§ What is being asked
For every line that contains the string "each", pull that line out of the material below.

§ Data for analysis
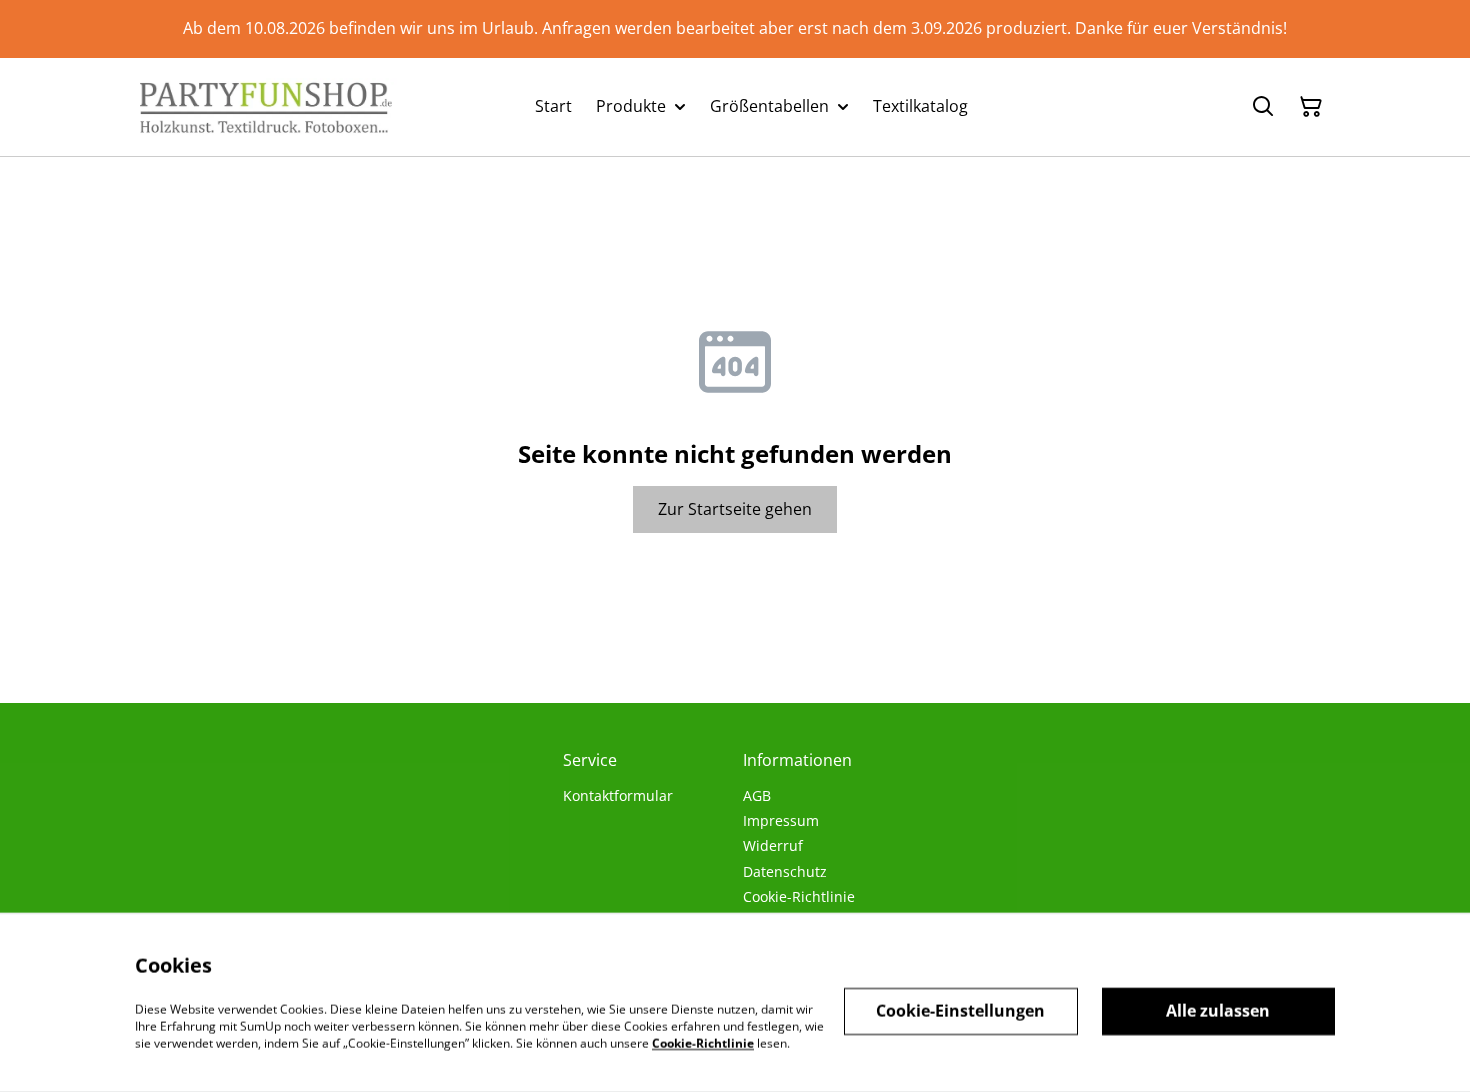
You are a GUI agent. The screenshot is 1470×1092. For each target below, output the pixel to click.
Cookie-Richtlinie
==
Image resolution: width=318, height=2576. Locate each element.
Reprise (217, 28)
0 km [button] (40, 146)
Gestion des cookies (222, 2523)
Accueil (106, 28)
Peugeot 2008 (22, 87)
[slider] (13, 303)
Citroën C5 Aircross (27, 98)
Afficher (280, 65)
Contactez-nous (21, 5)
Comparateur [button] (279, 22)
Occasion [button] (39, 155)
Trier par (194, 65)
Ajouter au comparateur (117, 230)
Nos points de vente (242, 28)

§ Your solution
You are a GUI agent. The screenshot is 1470×1092. For each target below, output the pixel to click.
Image resolution: width=318, height=2576. Locate each element.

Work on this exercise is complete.